#### TASK
In the listing below, find the line containing "Tap the share icon button" and the line containing "Task: Tick the". Repeat exactly those two lines and every line between them, nothing more.

#### DATASET CONTENT

◇ ◇ ◇ ◇

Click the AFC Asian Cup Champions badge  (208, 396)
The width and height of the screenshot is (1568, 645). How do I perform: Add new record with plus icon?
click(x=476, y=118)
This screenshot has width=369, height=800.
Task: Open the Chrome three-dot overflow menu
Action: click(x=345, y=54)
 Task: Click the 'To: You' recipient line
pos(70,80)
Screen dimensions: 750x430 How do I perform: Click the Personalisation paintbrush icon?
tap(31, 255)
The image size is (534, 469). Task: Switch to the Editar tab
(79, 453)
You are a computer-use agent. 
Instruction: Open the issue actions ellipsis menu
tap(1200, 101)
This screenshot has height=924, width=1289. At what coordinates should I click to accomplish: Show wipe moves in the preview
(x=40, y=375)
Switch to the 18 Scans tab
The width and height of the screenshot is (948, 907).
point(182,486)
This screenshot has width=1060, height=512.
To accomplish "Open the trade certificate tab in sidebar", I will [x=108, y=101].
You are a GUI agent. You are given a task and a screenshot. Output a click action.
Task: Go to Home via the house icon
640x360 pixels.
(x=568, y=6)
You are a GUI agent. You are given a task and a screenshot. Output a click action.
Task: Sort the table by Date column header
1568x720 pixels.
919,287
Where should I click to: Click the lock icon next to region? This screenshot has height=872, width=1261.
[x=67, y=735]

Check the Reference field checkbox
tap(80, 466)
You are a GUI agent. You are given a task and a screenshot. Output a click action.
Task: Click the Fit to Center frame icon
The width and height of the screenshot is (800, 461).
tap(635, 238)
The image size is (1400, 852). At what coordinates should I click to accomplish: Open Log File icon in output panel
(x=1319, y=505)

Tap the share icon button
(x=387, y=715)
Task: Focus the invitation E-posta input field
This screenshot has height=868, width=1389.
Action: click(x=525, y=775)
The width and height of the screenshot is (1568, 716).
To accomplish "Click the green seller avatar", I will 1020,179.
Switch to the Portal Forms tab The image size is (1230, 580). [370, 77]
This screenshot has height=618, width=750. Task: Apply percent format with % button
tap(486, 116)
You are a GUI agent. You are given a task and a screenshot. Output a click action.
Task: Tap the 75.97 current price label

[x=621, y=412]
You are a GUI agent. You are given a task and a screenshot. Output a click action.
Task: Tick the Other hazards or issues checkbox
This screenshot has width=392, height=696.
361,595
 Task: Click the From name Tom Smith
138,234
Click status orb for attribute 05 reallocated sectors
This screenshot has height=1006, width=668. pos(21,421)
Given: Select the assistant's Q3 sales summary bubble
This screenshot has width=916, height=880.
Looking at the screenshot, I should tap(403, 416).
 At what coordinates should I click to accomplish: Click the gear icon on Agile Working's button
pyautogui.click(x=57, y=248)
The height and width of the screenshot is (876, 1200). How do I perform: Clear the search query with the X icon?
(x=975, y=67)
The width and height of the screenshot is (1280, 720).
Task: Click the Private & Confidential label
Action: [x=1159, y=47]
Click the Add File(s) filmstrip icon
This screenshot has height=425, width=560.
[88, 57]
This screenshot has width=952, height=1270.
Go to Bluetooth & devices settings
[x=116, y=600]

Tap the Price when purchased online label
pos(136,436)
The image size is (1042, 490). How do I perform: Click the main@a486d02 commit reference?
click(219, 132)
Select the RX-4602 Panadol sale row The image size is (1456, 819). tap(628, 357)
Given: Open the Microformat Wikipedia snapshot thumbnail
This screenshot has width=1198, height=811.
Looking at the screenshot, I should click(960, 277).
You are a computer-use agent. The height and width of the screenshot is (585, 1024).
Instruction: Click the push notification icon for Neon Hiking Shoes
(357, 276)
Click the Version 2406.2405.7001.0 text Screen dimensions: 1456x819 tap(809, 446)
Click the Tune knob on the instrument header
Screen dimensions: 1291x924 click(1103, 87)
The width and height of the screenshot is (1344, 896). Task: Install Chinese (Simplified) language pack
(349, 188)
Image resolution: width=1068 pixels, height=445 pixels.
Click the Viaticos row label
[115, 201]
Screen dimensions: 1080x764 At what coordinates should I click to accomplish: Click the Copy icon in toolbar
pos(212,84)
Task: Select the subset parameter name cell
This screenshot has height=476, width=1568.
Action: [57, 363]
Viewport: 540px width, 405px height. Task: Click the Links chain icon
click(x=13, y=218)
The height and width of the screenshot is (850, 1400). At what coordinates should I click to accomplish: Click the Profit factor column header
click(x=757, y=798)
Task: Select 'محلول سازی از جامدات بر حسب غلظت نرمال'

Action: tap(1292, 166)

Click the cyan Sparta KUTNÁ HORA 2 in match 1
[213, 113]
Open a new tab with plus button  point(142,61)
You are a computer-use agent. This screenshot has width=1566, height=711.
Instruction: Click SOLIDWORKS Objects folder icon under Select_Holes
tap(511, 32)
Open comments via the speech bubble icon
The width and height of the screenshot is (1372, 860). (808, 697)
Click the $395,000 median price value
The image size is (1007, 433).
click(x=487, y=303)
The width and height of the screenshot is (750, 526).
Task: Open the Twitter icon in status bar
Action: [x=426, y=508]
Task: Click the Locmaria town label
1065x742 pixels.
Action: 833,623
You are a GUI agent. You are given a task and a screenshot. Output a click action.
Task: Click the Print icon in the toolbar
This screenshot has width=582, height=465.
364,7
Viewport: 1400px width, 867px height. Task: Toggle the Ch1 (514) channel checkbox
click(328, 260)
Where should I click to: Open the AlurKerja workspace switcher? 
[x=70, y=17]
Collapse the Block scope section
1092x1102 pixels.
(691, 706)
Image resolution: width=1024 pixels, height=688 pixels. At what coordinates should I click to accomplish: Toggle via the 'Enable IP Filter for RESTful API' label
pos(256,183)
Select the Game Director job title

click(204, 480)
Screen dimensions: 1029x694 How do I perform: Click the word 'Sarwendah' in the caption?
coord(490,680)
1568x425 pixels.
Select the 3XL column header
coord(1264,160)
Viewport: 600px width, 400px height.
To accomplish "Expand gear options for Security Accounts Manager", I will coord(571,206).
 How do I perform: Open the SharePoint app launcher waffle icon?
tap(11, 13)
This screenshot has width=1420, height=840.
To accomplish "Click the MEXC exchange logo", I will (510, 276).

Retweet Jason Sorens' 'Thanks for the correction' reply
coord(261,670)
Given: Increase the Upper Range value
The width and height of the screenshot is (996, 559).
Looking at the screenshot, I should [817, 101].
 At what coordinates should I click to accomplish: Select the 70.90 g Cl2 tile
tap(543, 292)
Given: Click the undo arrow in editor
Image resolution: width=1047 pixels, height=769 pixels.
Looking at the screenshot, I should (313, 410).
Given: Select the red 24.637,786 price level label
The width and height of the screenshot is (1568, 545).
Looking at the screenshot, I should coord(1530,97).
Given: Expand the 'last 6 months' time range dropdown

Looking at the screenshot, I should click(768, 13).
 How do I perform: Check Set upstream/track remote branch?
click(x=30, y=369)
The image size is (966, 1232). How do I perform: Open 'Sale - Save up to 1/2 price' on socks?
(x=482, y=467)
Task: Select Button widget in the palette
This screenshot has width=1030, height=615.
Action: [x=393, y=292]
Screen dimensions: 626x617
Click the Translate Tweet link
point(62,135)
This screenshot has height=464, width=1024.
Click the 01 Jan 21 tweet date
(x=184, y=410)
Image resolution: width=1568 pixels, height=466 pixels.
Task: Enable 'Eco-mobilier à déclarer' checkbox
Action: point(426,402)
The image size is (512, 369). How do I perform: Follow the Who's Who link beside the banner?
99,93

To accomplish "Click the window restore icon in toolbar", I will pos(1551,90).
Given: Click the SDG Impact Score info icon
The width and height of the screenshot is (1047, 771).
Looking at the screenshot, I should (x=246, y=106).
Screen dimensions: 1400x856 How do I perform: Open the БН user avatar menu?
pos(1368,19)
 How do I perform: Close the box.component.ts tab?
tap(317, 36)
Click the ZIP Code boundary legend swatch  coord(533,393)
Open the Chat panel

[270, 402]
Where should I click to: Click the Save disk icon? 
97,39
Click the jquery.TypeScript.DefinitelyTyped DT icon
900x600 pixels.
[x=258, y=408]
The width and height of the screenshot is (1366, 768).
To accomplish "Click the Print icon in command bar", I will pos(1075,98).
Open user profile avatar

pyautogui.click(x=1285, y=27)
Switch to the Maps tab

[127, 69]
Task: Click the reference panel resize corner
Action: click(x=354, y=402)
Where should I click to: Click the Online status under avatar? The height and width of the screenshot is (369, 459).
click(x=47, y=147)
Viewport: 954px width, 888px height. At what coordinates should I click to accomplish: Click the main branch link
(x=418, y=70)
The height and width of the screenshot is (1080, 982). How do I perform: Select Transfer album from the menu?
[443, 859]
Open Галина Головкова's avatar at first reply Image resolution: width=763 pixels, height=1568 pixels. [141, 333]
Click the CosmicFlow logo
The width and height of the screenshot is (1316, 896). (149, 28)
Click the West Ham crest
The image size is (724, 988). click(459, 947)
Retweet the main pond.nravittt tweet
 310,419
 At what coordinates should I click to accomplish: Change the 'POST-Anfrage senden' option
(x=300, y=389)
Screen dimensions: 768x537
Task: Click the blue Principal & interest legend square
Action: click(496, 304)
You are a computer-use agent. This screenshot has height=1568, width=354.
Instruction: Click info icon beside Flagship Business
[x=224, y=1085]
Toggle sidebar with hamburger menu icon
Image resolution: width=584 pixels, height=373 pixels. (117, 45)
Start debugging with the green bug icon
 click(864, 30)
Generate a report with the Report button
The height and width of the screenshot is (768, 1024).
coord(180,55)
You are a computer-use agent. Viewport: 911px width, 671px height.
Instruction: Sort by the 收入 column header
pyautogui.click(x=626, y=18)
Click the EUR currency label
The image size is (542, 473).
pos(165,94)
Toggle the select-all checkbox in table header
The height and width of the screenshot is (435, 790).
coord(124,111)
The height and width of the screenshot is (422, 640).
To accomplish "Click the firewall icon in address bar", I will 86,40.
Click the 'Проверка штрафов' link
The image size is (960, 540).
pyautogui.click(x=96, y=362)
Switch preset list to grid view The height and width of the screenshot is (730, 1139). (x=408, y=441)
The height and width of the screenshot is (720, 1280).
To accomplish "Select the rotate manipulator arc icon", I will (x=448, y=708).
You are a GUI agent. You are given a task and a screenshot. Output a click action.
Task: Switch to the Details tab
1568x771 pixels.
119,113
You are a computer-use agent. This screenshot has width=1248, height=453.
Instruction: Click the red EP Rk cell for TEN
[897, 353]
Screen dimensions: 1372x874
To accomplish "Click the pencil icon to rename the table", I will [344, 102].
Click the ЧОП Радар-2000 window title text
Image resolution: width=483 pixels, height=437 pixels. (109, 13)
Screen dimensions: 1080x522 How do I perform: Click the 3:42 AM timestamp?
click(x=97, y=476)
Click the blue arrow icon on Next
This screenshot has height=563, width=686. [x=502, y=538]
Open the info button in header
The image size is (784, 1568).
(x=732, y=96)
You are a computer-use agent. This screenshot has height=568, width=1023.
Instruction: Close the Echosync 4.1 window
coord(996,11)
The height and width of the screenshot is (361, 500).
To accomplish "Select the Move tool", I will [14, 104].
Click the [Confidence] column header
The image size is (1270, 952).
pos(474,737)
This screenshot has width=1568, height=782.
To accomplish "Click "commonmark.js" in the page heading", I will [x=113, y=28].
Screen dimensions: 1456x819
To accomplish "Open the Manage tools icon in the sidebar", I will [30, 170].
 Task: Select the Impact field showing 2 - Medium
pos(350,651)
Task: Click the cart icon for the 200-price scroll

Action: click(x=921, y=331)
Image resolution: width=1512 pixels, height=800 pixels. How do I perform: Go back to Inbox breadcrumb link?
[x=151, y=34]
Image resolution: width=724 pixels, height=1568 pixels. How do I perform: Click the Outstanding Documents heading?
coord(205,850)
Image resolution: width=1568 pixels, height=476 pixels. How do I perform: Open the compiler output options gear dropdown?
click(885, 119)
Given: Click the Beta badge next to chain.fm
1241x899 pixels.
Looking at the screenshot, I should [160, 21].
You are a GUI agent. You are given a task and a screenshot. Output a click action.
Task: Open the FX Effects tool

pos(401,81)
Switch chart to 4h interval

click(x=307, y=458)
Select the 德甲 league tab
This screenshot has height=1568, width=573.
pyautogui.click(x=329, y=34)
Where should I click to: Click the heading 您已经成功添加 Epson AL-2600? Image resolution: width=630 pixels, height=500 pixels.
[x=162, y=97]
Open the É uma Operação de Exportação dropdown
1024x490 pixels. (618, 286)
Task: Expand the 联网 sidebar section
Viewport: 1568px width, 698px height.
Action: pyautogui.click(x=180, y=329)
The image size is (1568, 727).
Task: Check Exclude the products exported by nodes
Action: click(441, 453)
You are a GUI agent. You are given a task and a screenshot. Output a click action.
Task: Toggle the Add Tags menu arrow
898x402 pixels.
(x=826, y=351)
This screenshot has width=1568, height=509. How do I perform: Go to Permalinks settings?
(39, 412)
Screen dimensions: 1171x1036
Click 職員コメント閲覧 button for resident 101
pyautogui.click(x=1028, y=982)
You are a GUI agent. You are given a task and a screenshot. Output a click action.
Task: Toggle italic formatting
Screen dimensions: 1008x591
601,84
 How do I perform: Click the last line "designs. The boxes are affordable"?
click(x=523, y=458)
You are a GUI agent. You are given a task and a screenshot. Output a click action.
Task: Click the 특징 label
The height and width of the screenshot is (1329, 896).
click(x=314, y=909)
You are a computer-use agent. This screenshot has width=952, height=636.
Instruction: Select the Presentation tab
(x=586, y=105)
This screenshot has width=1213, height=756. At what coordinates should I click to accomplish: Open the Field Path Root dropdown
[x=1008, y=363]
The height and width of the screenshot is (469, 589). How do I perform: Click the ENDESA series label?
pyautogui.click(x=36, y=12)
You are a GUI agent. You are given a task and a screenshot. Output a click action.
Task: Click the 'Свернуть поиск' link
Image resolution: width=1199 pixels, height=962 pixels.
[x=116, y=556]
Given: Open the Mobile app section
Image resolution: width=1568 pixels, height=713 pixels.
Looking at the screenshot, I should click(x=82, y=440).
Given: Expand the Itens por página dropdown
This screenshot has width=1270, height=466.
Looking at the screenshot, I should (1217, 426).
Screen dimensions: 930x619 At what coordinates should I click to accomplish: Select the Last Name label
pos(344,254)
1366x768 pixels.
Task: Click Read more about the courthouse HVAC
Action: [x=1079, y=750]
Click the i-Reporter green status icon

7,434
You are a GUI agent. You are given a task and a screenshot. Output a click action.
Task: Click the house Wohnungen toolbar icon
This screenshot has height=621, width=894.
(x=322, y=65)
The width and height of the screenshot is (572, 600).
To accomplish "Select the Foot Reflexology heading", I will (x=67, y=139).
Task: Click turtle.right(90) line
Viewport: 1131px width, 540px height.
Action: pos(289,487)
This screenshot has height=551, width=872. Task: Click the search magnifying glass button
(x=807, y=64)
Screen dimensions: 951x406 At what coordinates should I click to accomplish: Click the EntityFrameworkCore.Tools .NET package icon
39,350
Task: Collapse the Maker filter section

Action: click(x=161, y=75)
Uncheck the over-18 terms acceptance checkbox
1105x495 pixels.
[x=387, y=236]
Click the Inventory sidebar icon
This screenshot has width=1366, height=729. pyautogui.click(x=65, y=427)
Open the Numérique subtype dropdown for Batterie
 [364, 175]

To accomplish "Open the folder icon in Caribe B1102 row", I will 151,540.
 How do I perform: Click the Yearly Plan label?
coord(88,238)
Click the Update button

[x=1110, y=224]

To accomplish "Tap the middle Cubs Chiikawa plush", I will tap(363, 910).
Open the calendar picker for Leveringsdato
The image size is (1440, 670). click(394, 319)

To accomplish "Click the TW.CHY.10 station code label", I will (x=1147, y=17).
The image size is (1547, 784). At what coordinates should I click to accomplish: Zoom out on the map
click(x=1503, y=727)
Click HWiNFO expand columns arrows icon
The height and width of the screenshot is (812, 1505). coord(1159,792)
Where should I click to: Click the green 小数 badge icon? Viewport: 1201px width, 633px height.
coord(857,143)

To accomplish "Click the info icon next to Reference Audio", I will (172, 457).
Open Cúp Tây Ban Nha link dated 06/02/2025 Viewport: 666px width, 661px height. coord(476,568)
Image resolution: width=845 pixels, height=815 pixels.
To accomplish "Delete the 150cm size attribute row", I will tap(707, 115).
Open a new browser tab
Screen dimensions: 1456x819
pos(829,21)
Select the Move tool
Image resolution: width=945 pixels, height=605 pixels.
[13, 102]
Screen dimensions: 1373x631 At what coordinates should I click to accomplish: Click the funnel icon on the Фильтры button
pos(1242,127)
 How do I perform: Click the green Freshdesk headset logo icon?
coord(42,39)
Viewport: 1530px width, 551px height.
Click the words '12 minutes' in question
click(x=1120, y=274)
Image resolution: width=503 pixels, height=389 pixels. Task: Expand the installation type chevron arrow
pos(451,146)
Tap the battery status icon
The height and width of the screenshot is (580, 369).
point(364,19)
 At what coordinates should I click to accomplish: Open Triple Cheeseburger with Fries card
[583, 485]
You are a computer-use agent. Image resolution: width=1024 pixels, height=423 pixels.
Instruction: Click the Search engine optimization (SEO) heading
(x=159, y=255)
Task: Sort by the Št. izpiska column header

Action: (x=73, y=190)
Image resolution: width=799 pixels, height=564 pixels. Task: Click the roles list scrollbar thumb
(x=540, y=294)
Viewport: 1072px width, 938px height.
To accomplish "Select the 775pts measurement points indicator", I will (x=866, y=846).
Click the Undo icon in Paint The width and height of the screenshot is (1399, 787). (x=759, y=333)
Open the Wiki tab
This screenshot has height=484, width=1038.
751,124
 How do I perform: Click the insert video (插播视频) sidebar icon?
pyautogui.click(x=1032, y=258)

◇ ◇ ◇ ◇

#### OUTPUT
Tap the share icon button
(x=387, y=715)
Task: Focus the invitation E-posta input field
This screenshot has height=868, width=1389.
Action: click(x=525, y=775)
The width and height of the screenshot is (1568, 716).
To accomplish "Click the green seller avatar", I will 1020,179.
Switch to the Portal Forms tab The image size is (1230, 580). [370, 77]
This screenshot has height=618, width=750. Task: Apply percent format with % button
tap(486, 116)
You are a GUI agent. You are given a task and a screenshot. Output a click action.
Task: Tap the 75.97 current price label

[x=621, y=412]
You are a GUI agent. You are given a task and a screenshot. Output a click action.
Task: Tick the Other hazards or issues checkbox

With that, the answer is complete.